### PROBLEM TO SOLVE
The exact lines from the start of the material below through the line holding "Task: Click the red trident fork prongs" are the answer; return those, pictures excluded.

### GIVEN DATA
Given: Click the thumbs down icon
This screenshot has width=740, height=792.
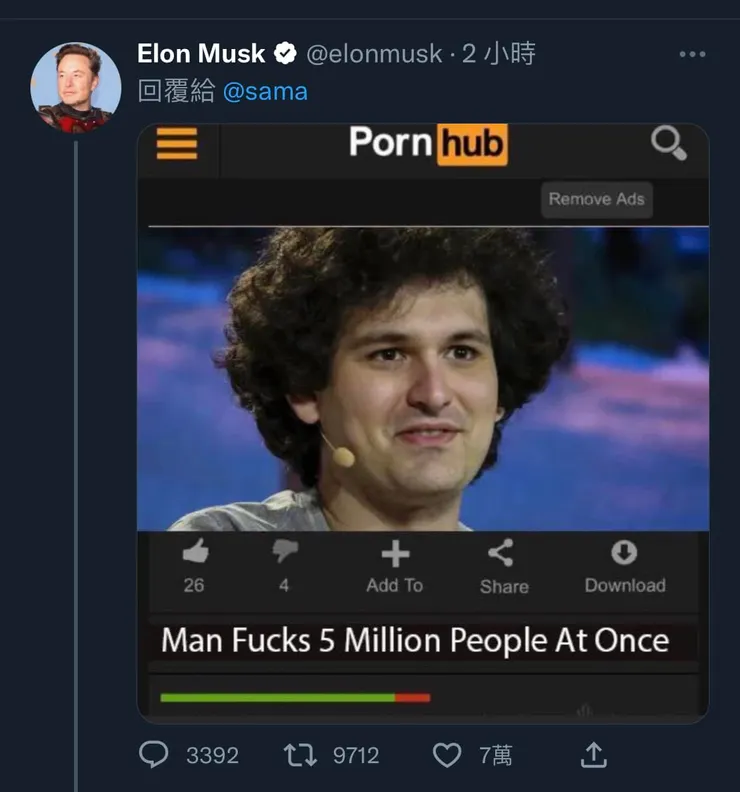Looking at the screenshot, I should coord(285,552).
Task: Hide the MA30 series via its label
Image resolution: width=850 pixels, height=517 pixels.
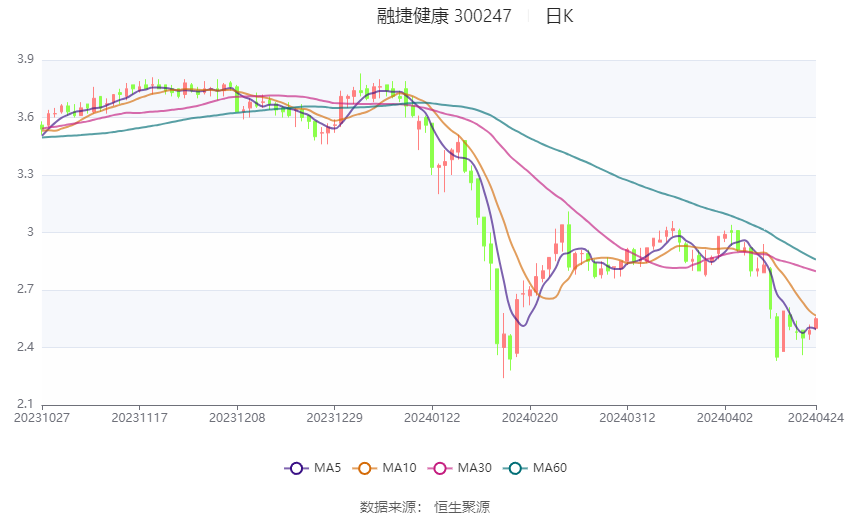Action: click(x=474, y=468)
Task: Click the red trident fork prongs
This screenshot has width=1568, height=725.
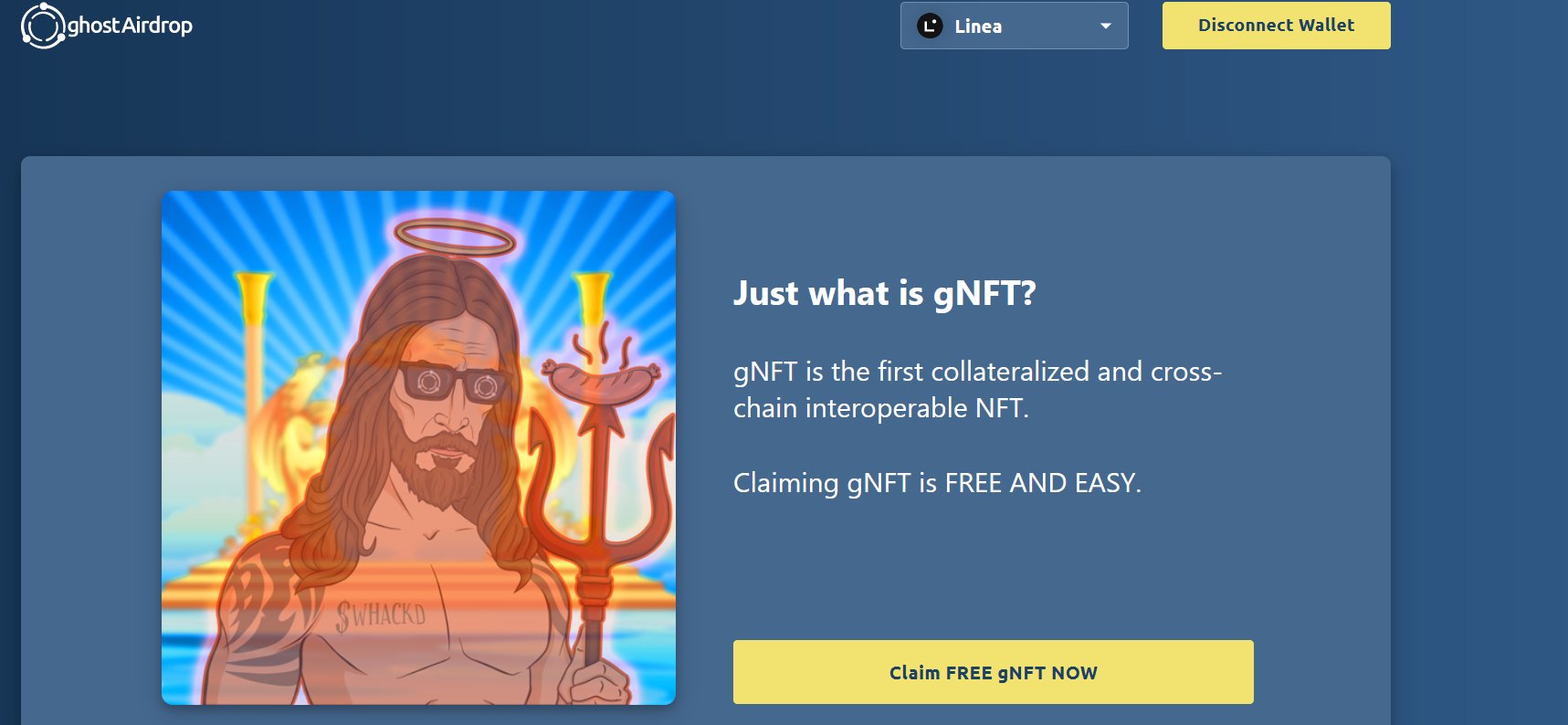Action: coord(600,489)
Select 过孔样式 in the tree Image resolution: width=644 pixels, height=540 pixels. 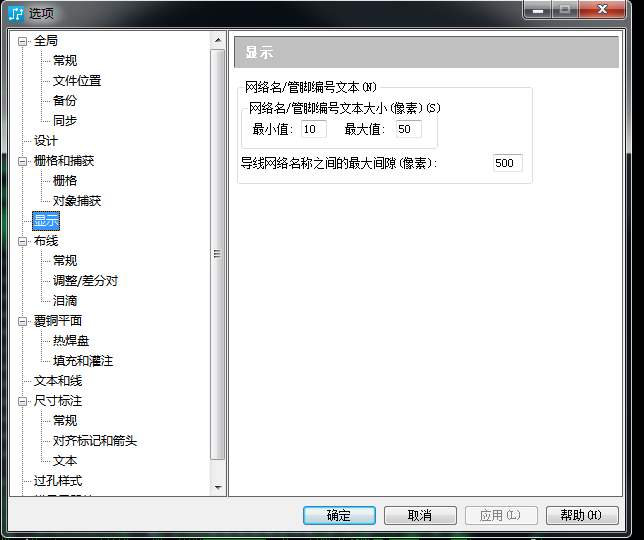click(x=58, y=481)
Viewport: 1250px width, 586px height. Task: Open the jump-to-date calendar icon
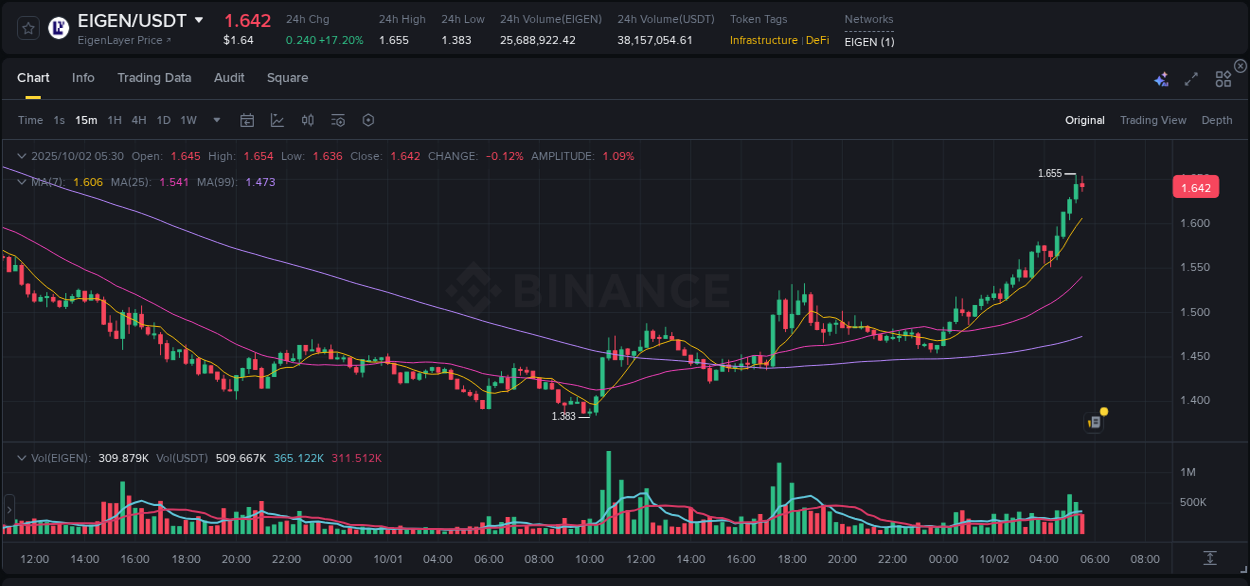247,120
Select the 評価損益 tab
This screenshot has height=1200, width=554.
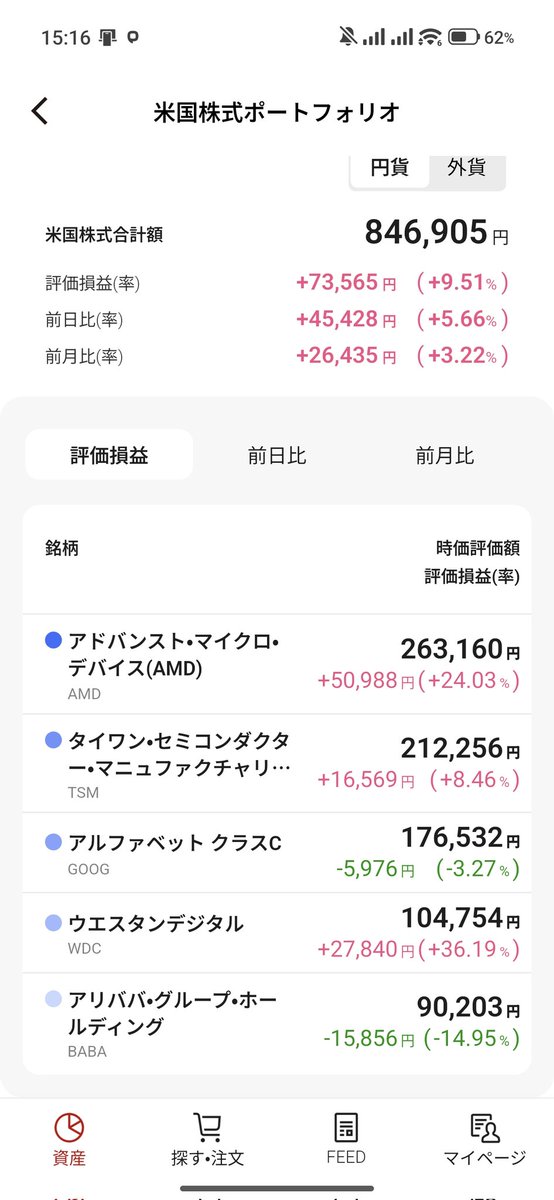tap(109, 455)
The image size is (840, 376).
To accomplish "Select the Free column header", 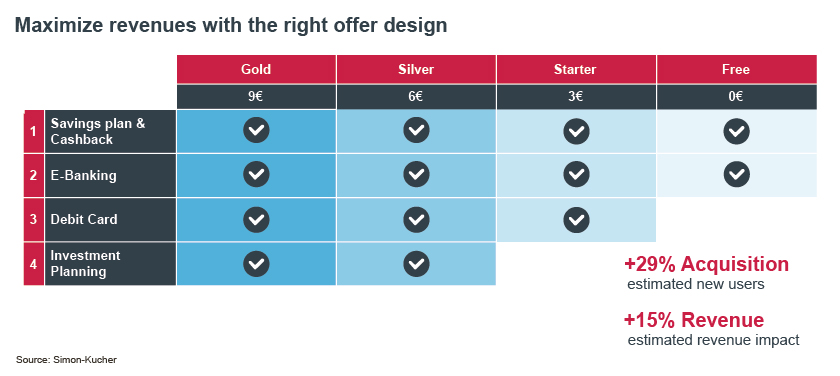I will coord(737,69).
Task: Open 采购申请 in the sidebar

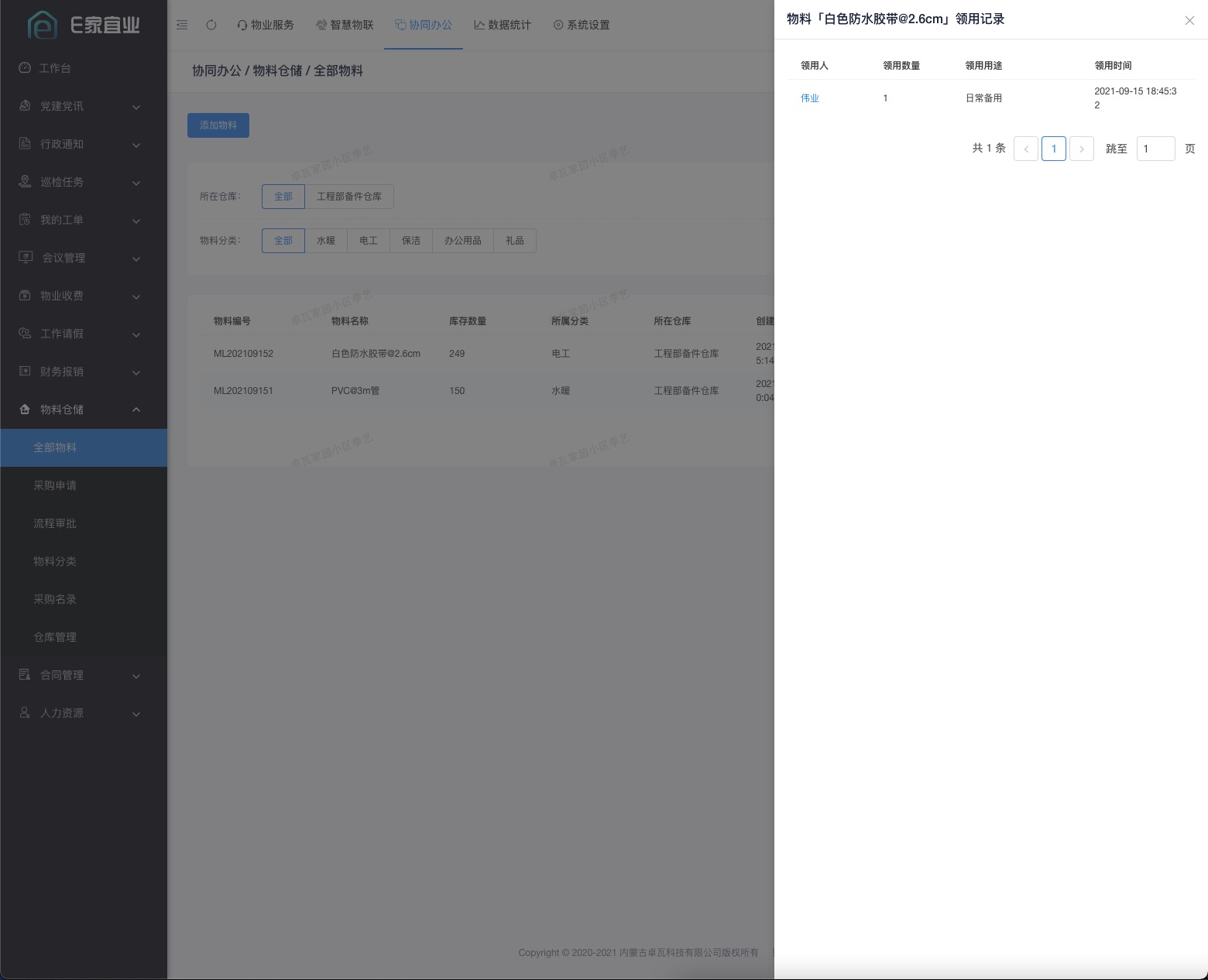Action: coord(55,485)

### EXPECTED ANSWER
Given: Click the thumbs down icon
This screenshot has width=740, height=792.
Looking at the screenshot, I should coord(285,552).
Task: Hide the MA30 series via its label
Image resolution: width=850 pixels, height=517 pixels.
Action: click(x=474, y=468)
Task: Click the red trident fork prongs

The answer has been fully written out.